One of my favorite sites, creditboards.com, is great for a lot of reasons. That's why I contribute in the forum all the time. I'm giving back to a place where I have taken so much. It's called paying it forward. But another reason I hang out there is so that I can keep my finger on the pulse of the credit landscape. What I've noticed during the past two days is that American Express is wielding its sickle with a lot more frequency now. It seems to be stepping up its campaign of exposure reduction.
There are at least five threads at the creditboards forum that illustrate my point (see the threads here, here, here, here, and here). A couple of the people who have suffered adverse action in the past 24 hours are, what I would imagine, very low-risk customers. Doesn't matter, apparently. American Express is taking a knife to these limits.
(Also, make no mistake. I am referring to American Express cards that are underwritten by the American Express Centurion Bank. This column is not applicable to American Express-branded cards that are underwritten by banks such as Citibank, Bank of America, HSBC, USAA, etc.)
Users at creditboards aren't the only ones suffering adverse action, either. A lady who was interviewed by the Los Angeles Times saw her $30,000 limit card cut to $1,000. See story here. A quick search on Google will likely turn up other stories as well.

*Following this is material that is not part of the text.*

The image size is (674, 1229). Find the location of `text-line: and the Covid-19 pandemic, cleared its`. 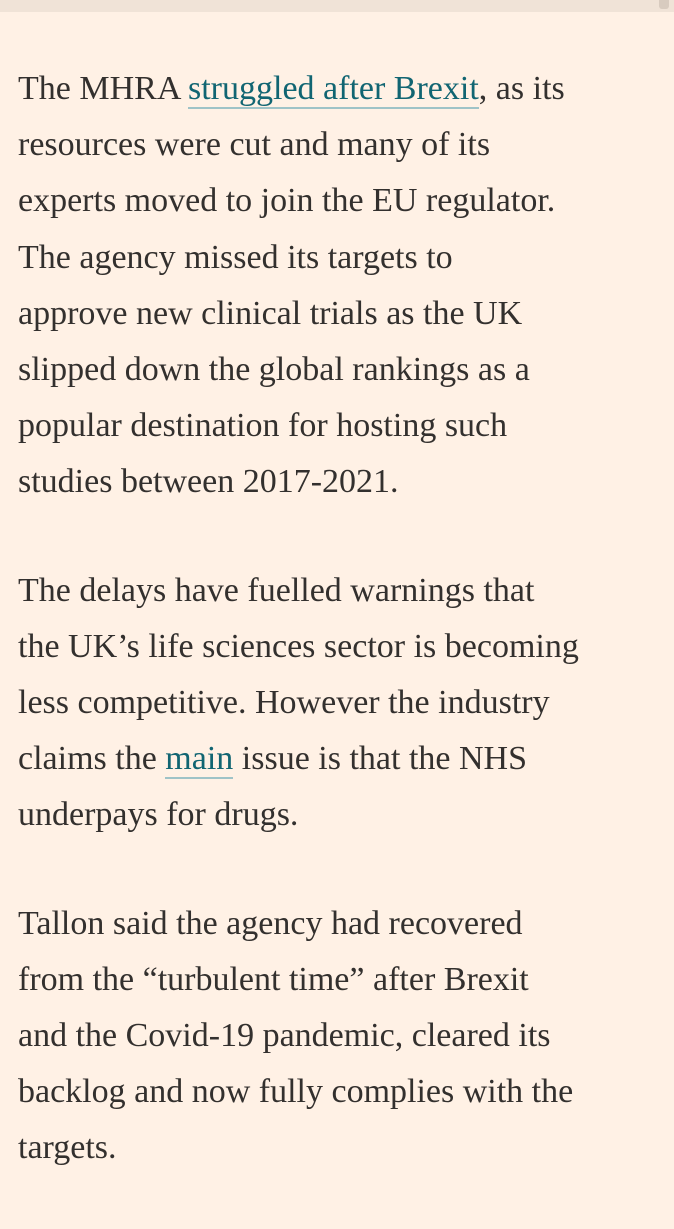

text-line: and the Covid-19 pandemic, cleared its is located at coordinates (284, 1036).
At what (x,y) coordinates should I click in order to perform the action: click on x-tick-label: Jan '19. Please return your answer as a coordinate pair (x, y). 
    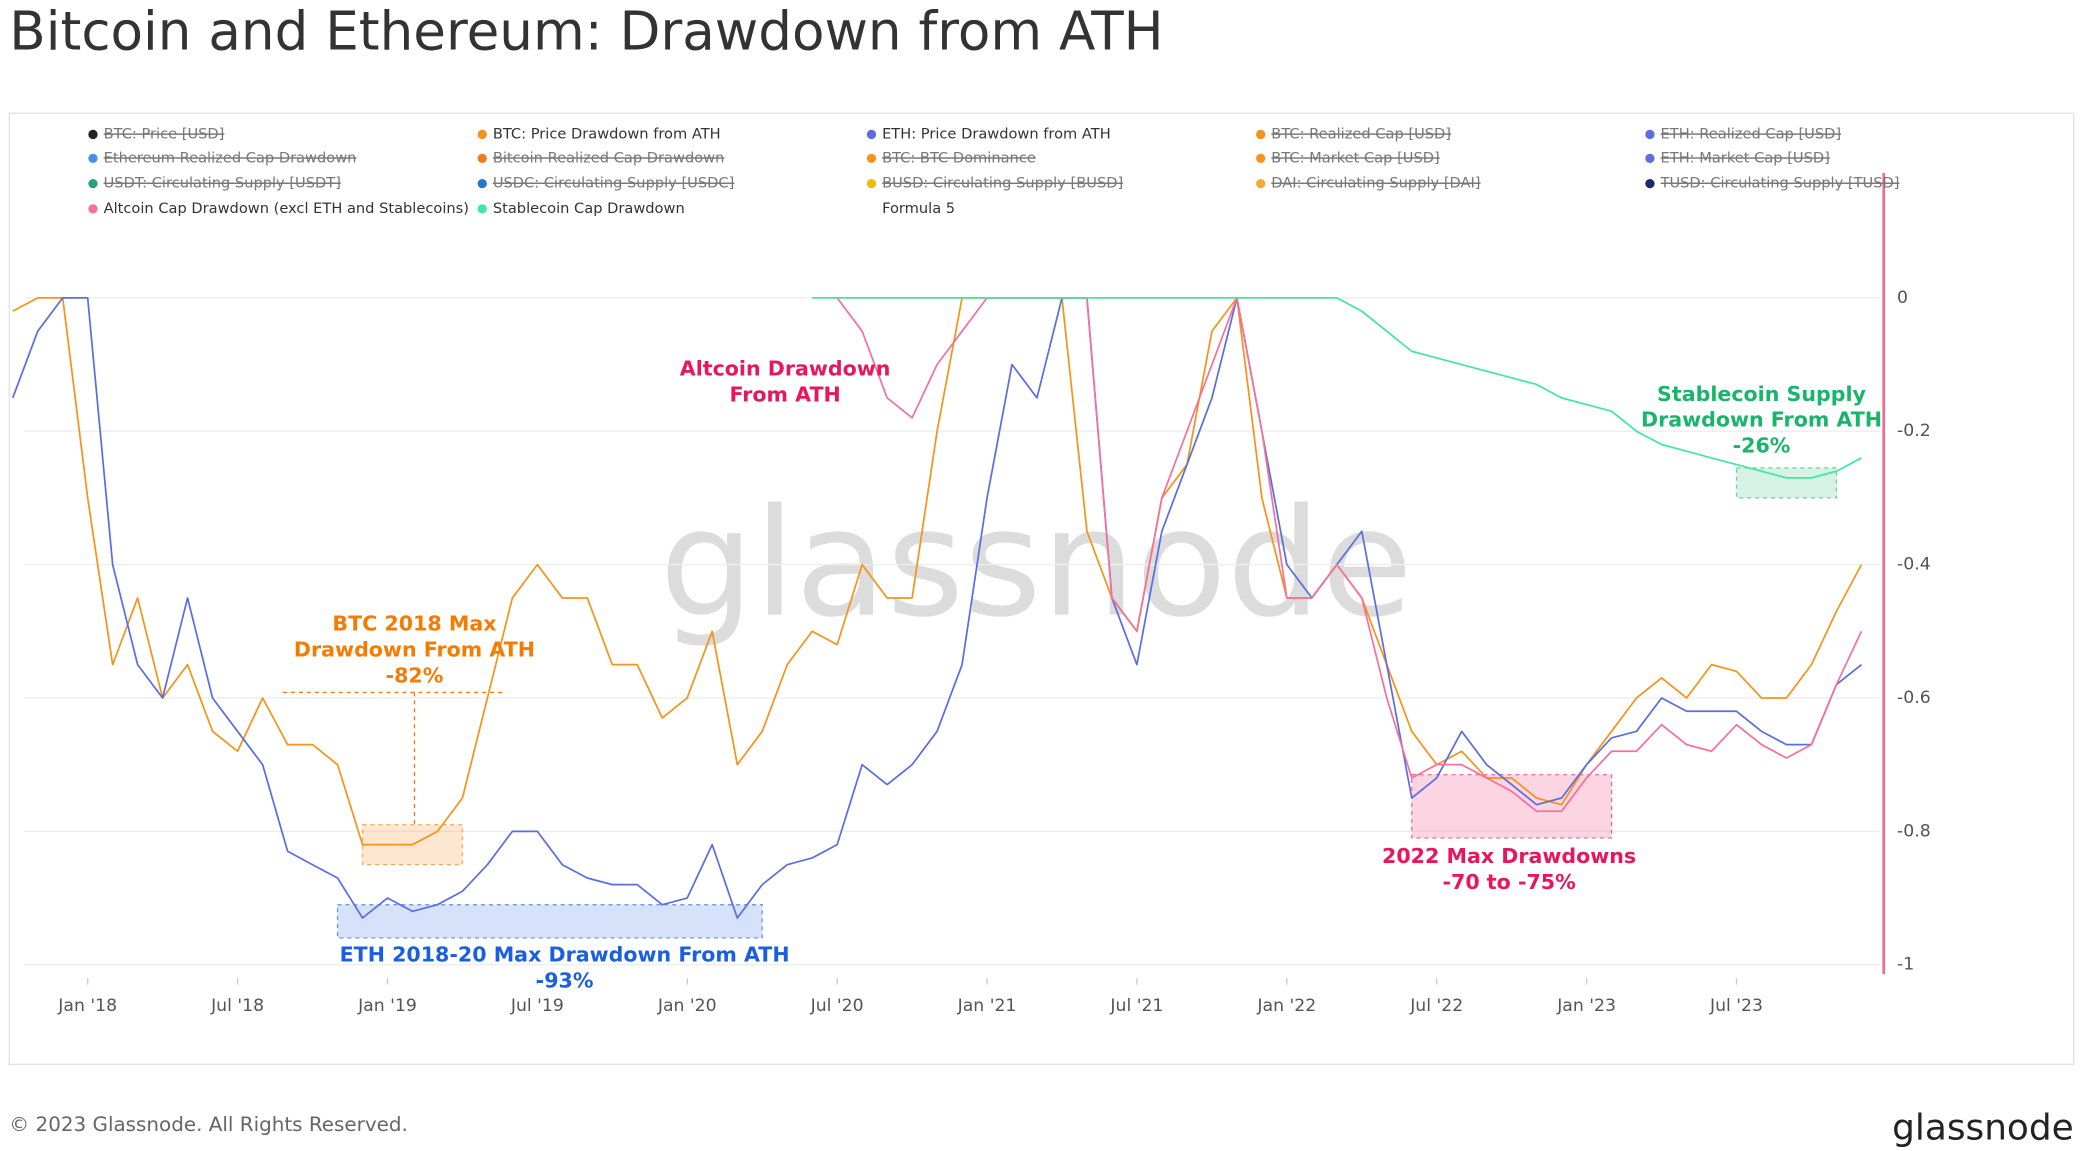
    Looking at the image, I should click on (387, 1006).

There is also a thread at creditboards.com regarding a RUMOR that American Express may be getting out of the credit card business (as opposed to the charge card biz). I don't know where this information is coming from, so I cannot give the rumor any credence. Could be a poster simply trying to scare people for all I know. (Update: the poster said this about the rumor: "A friend of mine from California works at a bank and that is what they talked about at the water cooler...it is just a RUMOR.")
Notwithstanding that rumor, it would not shock me if Amex was getting out of the credit card business (though it's unlikely). American Express has its roots in the charge-card biz. Amex seems to have a real disdain for customers who carry a balance on credit cards (that can be revolved each month). As I've said before, if American Express wants these people to pay in full each month, why is it even in the CREDIT card business?
A couple of months ago, when I applied for my Amex card, I wrote a very lengthy article about my game plan for American Express. After the last couple of days, I'm convinced that my rationale for getting a charge card instead of a credit card was spot on. American Express, at the end of the day, seems to be struggling with its decision to be a credit-card company (in addition to being a charge-card company).
Most of the slashing during the past 24-48 hours has centered around credit cards (though I have seen some charge cards get their exposure limits reduced as well). By and large, though, I think that American Express -- for now -- is going after credit card customers first (no proof, it's just my hunch). After that, maybe they make a run at charge-card customers.
I'll keep saying this until I am blue in the face: diversify, diversify, diversify. You never know when a creditor will start taking a torch to credit limits. Have backups to your other creditors.
We're living during a very uncertain time right now. People are on edge.
I imagine these latest American Express moves are not helping things.